The second condition is that once the lucky growers, who receive sufficient quantity of bags, are ready to sell their produce, they will need to form a queue in front of government stores. They can wait and see numerous large growers, who can influence government inspectors, overtake them and sell their produce. This process can take couple of days. In the meanwhile the lack of adequate storage is a constant threat to his produce.

This extends his trial to yet another, third condition. The government inspector will inspect the quality of produce and is authorised to reject the lot. Once this rejection is announced, the grower, who had painstakingly arranged the jute bag and had waited for a good couple of days, has to go back. This means that he will now bear an additional transportation and storage cost. If he is lucky on his way back, he finds a “self-interested” middleman, who offers him cash and purchases the produce, at a discount.

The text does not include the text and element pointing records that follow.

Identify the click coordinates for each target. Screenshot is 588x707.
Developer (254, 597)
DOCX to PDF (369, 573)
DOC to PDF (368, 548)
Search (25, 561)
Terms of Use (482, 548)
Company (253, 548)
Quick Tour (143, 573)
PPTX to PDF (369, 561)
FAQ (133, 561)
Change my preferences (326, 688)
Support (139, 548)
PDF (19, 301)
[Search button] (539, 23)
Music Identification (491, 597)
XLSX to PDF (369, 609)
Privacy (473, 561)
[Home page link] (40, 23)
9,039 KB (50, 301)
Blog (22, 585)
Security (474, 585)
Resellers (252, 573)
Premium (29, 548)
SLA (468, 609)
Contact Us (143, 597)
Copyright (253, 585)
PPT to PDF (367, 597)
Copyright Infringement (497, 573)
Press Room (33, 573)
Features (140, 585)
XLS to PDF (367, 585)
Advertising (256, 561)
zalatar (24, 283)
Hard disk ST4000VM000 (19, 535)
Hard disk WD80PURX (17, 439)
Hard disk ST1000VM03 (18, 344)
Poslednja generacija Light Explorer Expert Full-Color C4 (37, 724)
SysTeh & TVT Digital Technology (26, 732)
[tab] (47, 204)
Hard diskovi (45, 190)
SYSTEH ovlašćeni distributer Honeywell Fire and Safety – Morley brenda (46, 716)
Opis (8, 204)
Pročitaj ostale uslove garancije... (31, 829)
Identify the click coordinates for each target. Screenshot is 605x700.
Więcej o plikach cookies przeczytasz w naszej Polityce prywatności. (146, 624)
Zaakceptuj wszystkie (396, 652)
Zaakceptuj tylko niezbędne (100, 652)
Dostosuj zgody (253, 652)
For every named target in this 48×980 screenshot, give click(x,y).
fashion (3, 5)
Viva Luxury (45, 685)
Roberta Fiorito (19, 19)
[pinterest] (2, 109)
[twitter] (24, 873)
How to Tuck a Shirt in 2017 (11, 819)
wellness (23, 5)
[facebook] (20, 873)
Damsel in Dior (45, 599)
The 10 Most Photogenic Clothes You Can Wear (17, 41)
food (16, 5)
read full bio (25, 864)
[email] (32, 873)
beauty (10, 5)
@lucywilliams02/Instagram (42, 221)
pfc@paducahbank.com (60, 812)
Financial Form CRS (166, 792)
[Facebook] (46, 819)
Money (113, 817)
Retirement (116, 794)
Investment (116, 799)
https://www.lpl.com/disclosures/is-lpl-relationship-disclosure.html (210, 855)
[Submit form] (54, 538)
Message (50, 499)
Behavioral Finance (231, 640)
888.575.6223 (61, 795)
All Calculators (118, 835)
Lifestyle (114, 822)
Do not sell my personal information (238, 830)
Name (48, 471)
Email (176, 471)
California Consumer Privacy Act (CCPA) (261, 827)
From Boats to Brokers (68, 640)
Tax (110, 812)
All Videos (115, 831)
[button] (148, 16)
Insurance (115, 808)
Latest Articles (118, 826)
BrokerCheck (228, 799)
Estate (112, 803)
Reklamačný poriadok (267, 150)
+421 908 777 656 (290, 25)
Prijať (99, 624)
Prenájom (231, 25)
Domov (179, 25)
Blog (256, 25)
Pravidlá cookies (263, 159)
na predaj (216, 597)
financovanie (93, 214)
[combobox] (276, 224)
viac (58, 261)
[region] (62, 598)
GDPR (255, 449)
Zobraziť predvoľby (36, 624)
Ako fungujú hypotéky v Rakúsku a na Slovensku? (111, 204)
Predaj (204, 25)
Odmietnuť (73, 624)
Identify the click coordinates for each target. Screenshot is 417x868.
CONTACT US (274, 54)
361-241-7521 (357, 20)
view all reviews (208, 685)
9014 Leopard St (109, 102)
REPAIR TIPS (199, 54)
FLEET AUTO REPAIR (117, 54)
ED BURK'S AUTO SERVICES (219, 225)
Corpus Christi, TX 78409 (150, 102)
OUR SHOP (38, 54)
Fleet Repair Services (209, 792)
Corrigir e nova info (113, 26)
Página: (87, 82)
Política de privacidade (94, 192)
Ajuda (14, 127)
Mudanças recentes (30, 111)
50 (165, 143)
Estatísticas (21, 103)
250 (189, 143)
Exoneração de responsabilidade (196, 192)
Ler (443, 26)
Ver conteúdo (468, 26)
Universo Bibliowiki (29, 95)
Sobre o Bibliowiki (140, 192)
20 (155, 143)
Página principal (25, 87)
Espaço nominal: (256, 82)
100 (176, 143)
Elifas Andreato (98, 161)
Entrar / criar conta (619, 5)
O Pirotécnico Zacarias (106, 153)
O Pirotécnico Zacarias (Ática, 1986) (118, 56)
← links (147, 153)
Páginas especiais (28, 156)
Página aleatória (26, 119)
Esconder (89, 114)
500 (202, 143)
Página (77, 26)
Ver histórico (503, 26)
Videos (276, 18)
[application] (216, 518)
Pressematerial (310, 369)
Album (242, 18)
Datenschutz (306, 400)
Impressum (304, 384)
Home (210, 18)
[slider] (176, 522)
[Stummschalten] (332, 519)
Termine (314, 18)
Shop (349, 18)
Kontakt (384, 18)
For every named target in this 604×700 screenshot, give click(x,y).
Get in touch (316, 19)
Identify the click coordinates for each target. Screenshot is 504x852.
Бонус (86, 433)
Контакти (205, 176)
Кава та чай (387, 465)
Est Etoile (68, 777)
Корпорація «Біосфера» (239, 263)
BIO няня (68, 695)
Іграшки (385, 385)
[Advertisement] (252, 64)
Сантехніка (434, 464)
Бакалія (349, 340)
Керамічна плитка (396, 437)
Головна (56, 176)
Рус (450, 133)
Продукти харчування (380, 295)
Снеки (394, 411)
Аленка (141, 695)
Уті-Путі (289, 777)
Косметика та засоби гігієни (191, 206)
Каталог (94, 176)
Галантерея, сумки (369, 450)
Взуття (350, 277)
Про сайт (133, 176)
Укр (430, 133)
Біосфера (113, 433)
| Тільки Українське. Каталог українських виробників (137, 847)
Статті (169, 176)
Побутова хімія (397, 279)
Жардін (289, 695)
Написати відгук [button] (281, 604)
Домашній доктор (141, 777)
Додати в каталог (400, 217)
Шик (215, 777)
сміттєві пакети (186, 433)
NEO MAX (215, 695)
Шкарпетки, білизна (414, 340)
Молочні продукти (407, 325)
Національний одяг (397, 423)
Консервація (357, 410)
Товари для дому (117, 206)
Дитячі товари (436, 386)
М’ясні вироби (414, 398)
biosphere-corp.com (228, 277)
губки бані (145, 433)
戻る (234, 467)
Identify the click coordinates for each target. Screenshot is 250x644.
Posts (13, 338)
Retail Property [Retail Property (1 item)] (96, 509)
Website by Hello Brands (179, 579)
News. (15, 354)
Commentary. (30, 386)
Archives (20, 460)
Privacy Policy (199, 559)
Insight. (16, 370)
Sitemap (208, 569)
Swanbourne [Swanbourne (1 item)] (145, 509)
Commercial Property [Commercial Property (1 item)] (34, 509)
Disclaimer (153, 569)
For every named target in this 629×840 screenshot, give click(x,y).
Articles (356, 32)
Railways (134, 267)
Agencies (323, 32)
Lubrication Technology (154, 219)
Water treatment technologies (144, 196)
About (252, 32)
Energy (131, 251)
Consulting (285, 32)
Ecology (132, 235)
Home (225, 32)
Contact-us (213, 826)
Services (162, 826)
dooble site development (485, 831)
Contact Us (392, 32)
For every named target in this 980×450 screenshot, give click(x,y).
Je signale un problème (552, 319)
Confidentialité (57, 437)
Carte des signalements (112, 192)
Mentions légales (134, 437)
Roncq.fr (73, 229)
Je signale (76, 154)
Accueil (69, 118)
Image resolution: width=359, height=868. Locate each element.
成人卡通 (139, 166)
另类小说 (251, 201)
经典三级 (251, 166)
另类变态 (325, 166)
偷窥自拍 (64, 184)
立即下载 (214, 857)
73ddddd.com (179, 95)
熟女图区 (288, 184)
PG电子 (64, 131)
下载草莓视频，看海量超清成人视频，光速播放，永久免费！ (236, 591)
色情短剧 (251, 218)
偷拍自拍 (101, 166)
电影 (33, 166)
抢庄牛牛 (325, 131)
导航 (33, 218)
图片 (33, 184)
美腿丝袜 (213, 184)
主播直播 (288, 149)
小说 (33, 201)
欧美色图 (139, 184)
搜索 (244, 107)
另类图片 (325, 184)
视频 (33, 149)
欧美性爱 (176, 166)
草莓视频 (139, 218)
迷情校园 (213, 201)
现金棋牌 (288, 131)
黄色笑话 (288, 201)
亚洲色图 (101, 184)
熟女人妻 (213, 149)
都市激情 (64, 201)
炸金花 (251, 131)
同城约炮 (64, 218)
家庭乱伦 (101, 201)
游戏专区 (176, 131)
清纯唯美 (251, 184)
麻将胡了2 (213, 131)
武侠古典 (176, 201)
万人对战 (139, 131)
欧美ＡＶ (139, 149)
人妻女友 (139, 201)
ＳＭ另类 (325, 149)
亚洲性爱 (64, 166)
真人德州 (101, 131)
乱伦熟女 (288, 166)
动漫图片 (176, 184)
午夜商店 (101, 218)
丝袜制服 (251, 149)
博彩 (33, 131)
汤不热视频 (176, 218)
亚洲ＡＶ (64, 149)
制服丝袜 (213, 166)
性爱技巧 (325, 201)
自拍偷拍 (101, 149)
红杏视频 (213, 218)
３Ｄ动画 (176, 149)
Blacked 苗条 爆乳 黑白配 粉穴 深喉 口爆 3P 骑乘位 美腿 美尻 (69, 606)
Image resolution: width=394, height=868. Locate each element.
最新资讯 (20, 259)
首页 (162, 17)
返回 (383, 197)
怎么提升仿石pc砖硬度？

In the event the farmer is lucky enough to sell to the government, he won’t get paid right away. The government stores do not carry cash! The farmers get a receipt and get paid in a few weeks time.

An intelligent, self-respecting and business savvy grower, especially small grower, which is the case with 90% of our farmers, will always compare the out of pocket expense and the implied opportunity cost of resorting to the government support price. It is true that he is not literate by our standards, but he is very well educated about the economics of his livelihood. In fact, my typical farmer has already calculated an open market equivalent to support price. If the government price is Rs1,200, then after considering all the hassles mentioned above, the grower would be happy to sell his crop for Rs1,000, on ex-farm basis, against hard cash. Thus the open market keeps the prices under control and offer some respite to the struggling urban consumers.

There are several policy lessons from this true story. First, state intervention in commodity pricing, ostensibly done for welfare, is not only an economic but also political nonsense. A frustrated farmer in the presence of a support price is more belligerent than a struggling farmer in the absence of a support price. Secondly, when you curtail open markets, black markets emerge. The condition of carrying the produce in government provided jute bags should go. Thirdly, even the illiterate farmers can make rational and well-informed economic decisions, only if the all-knowing, benevolent government gets aside and vanishes.

The writer is founder and managing Partner of a research firm, Development Pool

Published in The Express Tribune, November 28th, 2011.